A statement issued by Rev Peter Ichull, Ortom’s special assistant on diaspora affairs, on Saturday, said Ortom travelled to the US to relate ‘the true story of violence in Nigeria’, and the need for US intervention.
He cited series of threats he has been receiving and the attempt made on his life in March last year as signals that the Presidency and its conspirators were after him.
He regretted that till date, those who attacked him had not been prosecuted.
He said he was at the State Department ‘to present the traumatized Nigerian victims’ side of the story after discovering that wrong narratives were being circulated across the globe by the government of Buhari to shield itself from complicity’.
Governor Ortom said, “The truth is that farming populations in Nigeria are under siege and are being decimated; agriculture is gradually dying and food security is being threatened.”
Governor Ortom told the international community not to take the insecurity in Nigeria as a distant problem, stressing that ‘the outbreak of war in any country will cause migration problems to America and Britain due to their friendly immigration policies’.
He said in the last seven years, the Buhari administration had seen ‘children rendered as orphans, farmers being displaced, schools, hospitals and social services disrupted, without doing anything to restore normalcy’.
According to him “The federal government’s punitive neglect has led to increasing number of internally displaced persons in Benue State which now stands at more than 1.5 million.”

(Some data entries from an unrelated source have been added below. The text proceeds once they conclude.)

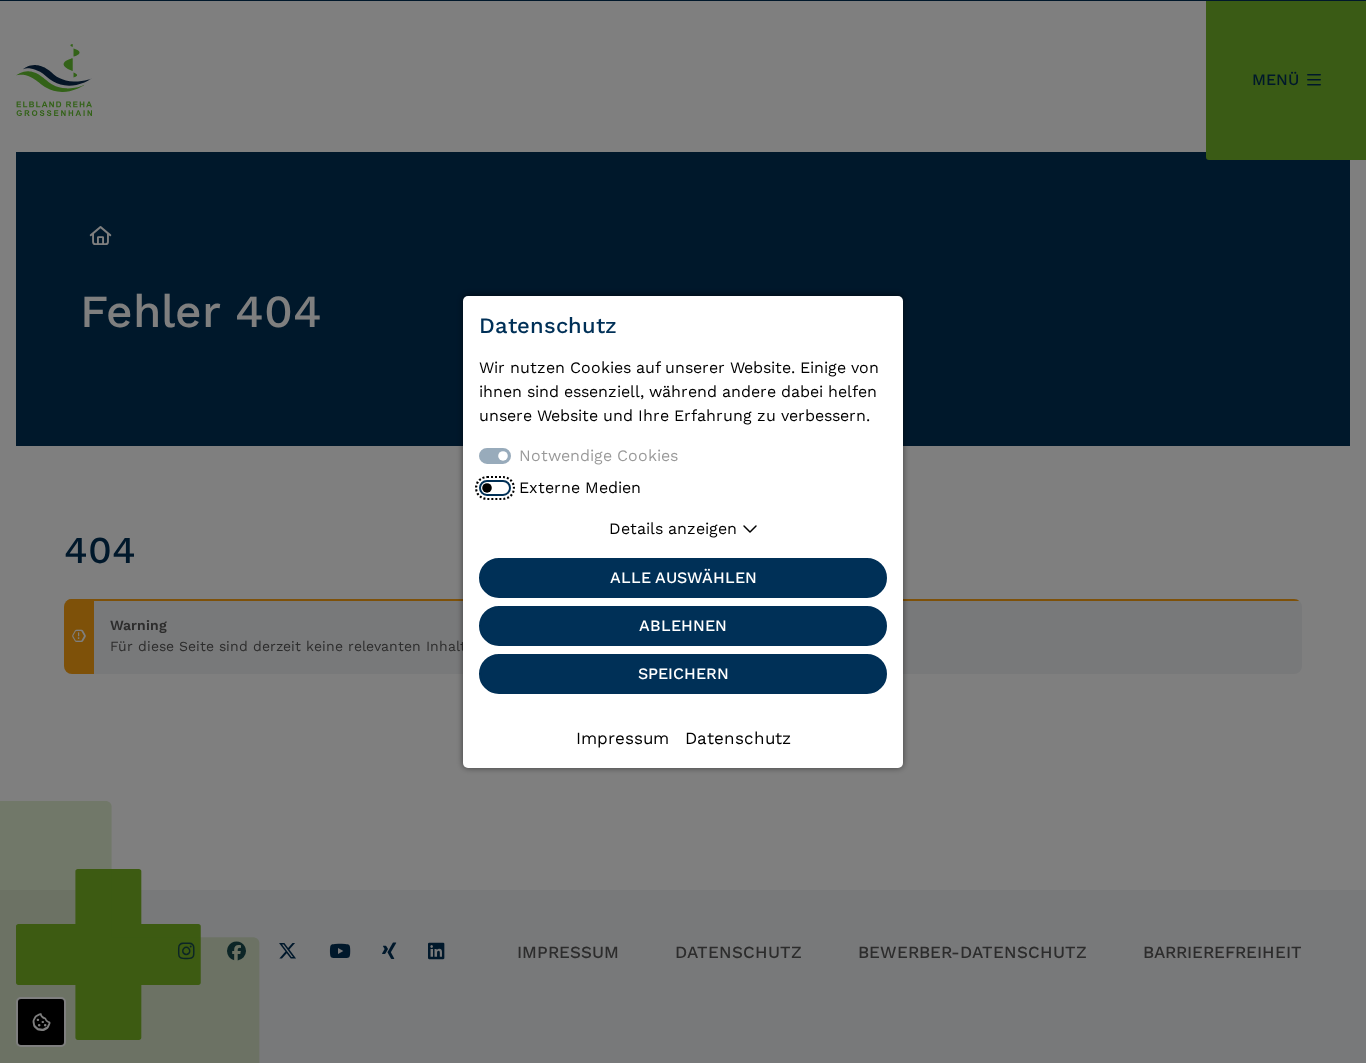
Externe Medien (580, 487)
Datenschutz (738, 738)
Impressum (622, 738)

He asked the international community ‘to demand accountability from Buhari’s government on the deaths of innocent citizens’.
The governor tasked the international community to fund the IDPs in Benue State, which he described as ‘the epicentre of the current violence as well as Plateau, Kaduna, Niger, Zamfara and other states affected by terrorists’ attacks in the country’.
Responding, the US State Department officials headed by the Under Secretary, Africa and Middle East, Padgett Douglas,
said, “The US government was aware of random terrorism, weaponization of religion and importation of violence in Nigeria.”
He said since the security of the political system was paramount to the US government, it had set up a conflict bureau to fund IDPs in Nigeria, and assured that he would ensure that such funding did not go to the wrong channels.